Projet de thèse en Histoire de l'art

Sous la direction de Arnauld Pierre.

Thèses en préparation à Paris 4 , dans le cadre de École doctorale Histoire de l’art et archéologie (Paris) depuis le 08-07-2012 .


  • Résumé

    Délaissant les procédés et les conventions de la sculpture figurative, un certain nombre d’artistes du XXe siècle à aujourd’hui ont eu l’intention de modifier par leurs œuvres l’organisation de l’espace, la perception que les spectateurs en ont, leurs déplacements. Ils ont pour cela érigé des murs, des cloisons, conçu ou employé rideaux, stores, barrières, portes, grillages, modifié notre rapport au sol ou au plafond, sont intervenus au seuil du musée, du centre d’art, de la galerie ou de la salle d’exposition. Ils ont mis en cause le white cube, dessiné des labyrinthes, des passages, des décors plus ou moins théâtraux et questionné les relations entre espace et politique. Ils ont imaginé des chambres, des cellules, des espaces inaccessibles, clos, ou au contraire pénétrables, destinés à « mettre en vue » le lieu ou le spectateur. Ils ont réalisé des structures, des constructions destinées à changer le point de vue sur l’espace, les usages de l’espace, voire à déstabiliser la maîtrise perceptive du visiteur. Ces stratégies ont un point commun : à chaque fois, il n’est plus possible de maintenir la fiction de l’autonomie de l’art.
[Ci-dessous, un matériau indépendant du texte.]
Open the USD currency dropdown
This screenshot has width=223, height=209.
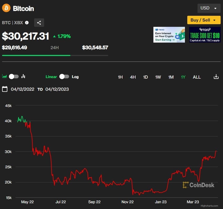(209, 8)
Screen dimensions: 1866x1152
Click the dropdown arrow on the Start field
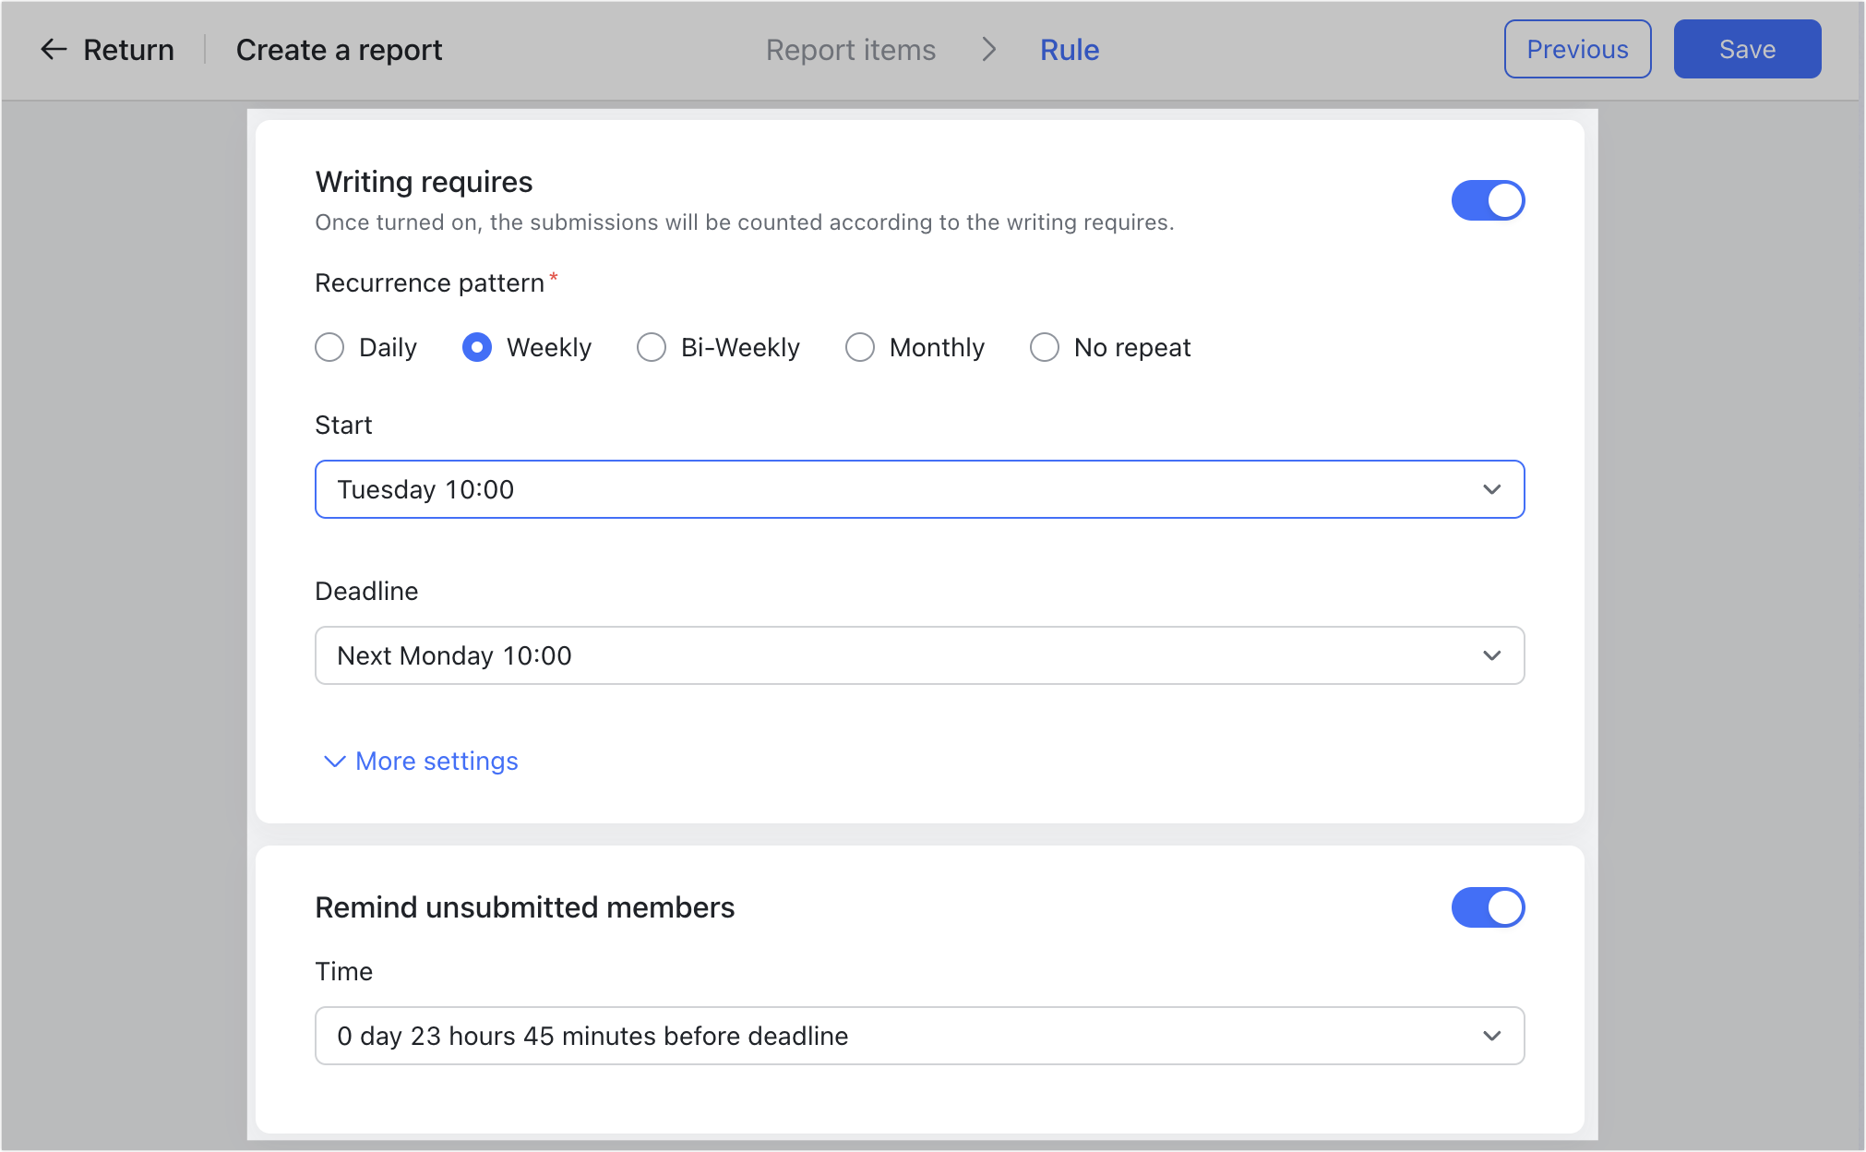pyautogui.click(x=1493, y=489)
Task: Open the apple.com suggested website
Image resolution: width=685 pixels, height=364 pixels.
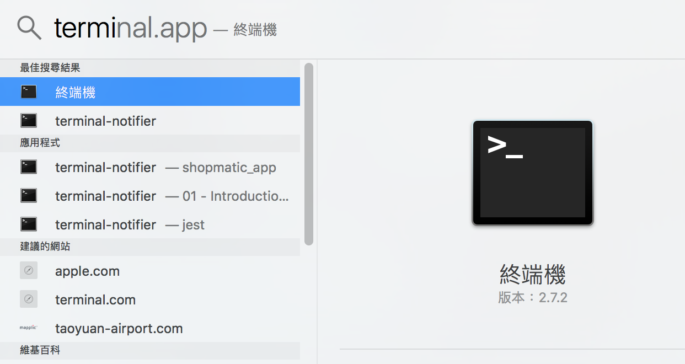Action: [x=87, y=271]
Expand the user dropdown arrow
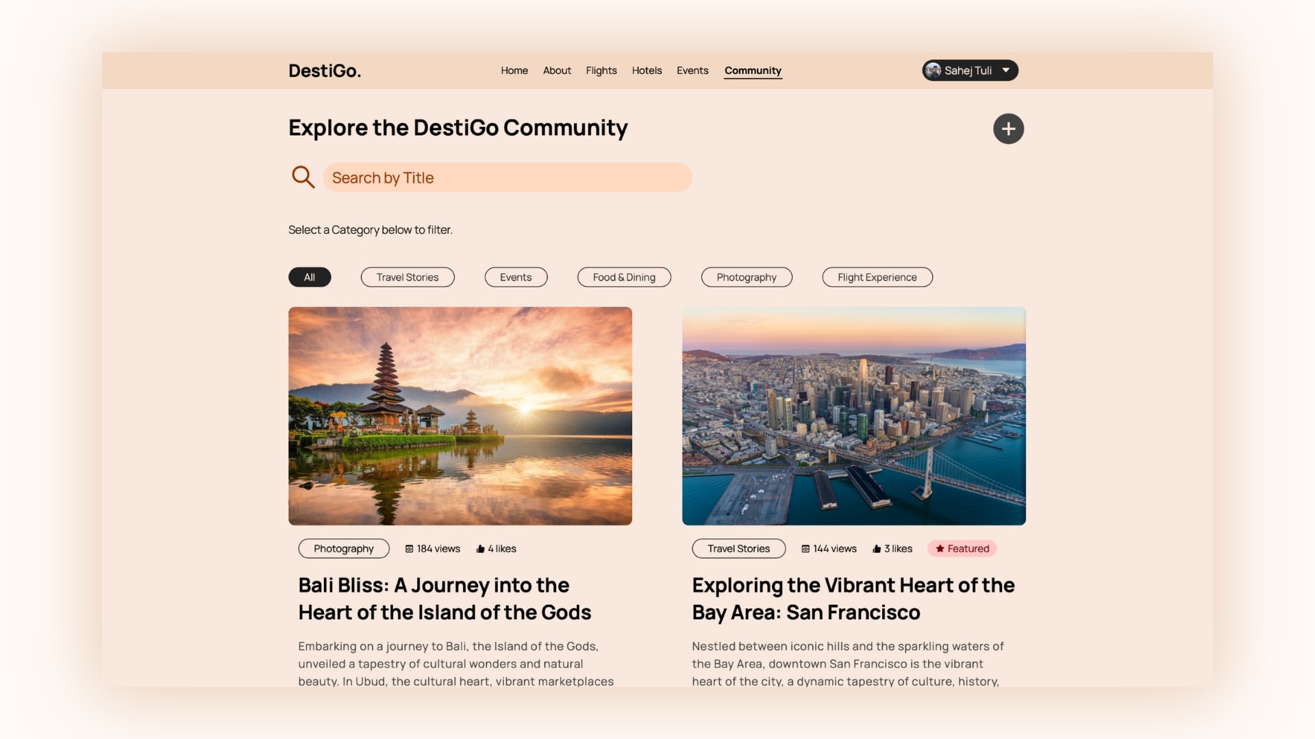 [1005, 70]
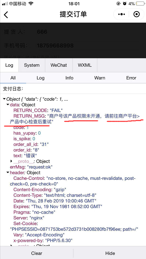Tap the alarm clock status icon
This screenshot has height=259, width=146.
coord(124,4)
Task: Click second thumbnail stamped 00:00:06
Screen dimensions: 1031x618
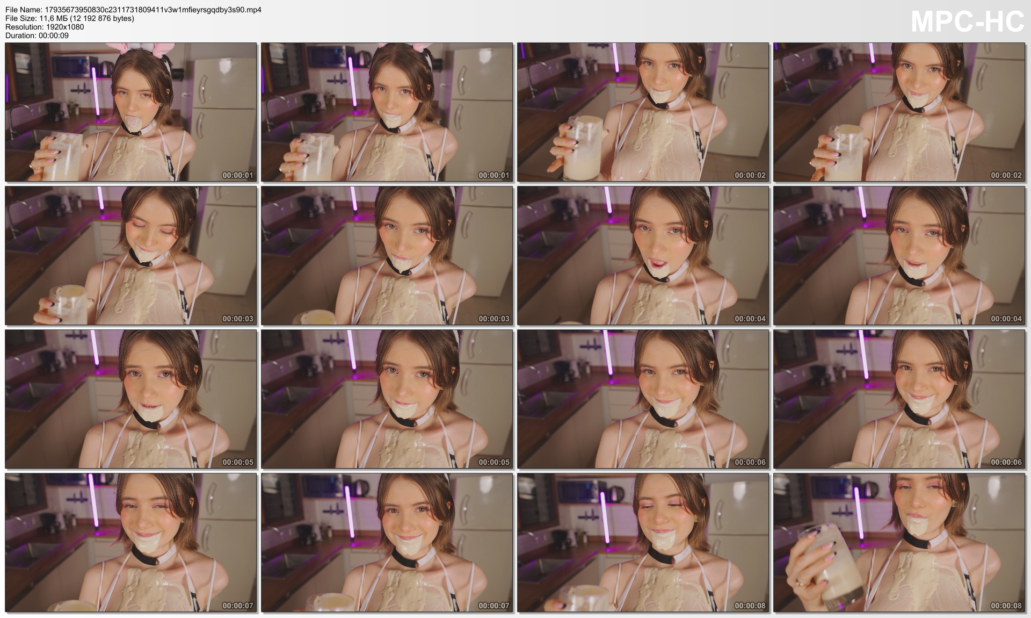Action: click(x=899, y=399)
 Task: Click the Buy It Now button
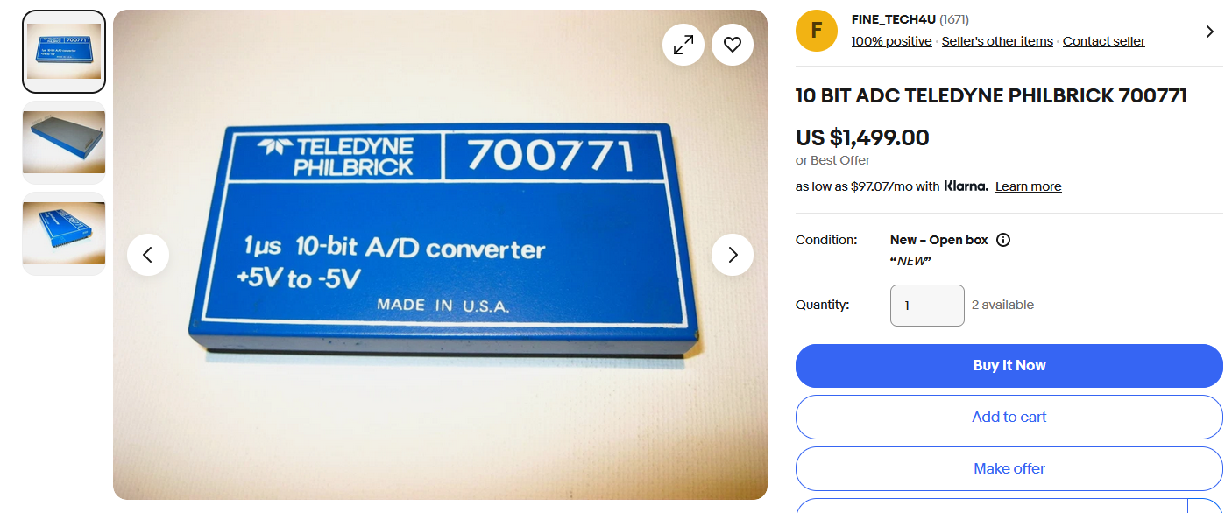point(1009,366)
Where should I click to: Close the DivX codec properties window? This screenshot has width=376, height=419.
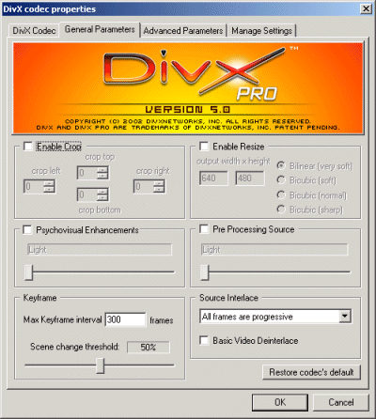click(x=366, y=8)
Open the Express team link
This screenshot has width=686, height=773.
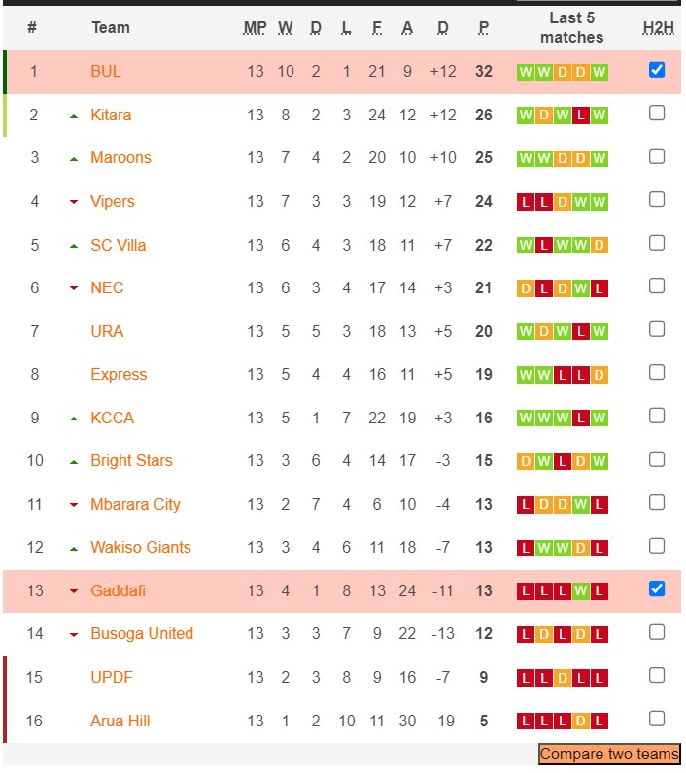[119, 375]
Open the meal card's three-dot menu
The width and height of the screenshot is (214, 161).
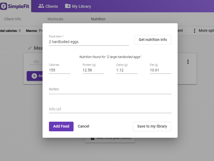pos(188,62)
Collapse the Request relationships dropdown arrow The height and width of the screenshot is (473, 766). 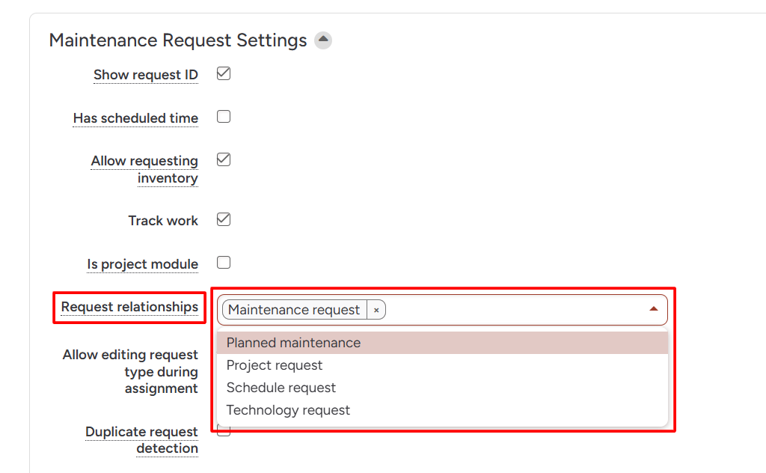pyautogui.click(x=654, y=308)
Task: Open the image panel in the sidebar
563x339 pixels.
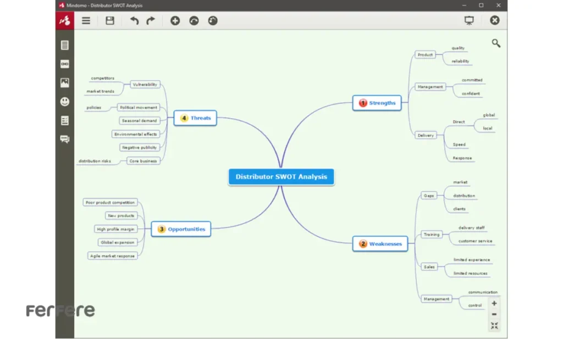Action: (x=65, y=83)
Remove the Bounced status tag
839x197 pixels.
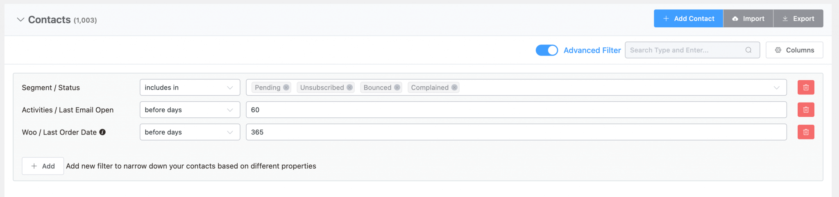click(397, 87)
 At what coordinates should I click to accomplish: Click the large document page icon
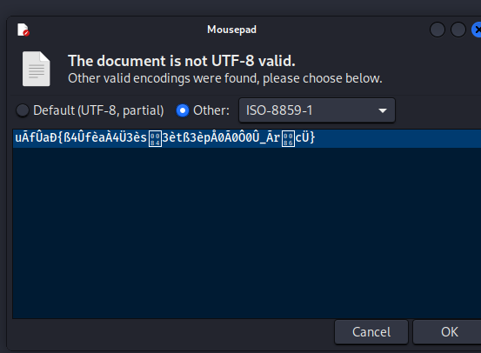click(37, 69)
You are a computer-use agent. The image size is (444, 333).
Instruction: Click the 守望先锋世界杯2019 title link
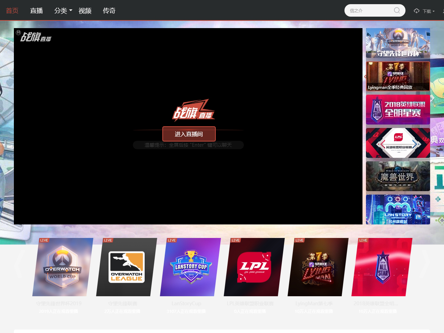pyautogui.click(x=59, y=304)
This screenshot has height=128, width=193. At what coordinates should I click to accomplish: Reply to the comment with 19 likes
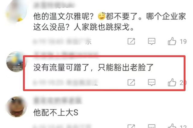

Mais cette désautonomisation n’est pas synonyme d’une régression vers une soumission de la sculpture ou de l’installation vis-à-vis de l’architecture. Au contraire, elle constitue souvent une possibilité pour les artistes de développer une position critique vis-à-vis de cette dernière. Elle amène à réviser le statut traditionnel de l’artiste, qui apparaît alors comme un producteur d’espaces, expérimentés non seulement par la vue, mais aussi par le corps. Sur un autre versant, l’artiste devient semblable à un agenceur usant d’une réthorique fonctionnelle, ce qui conduit également à reconsidérer la spécificité de la sculpture et de l’installation.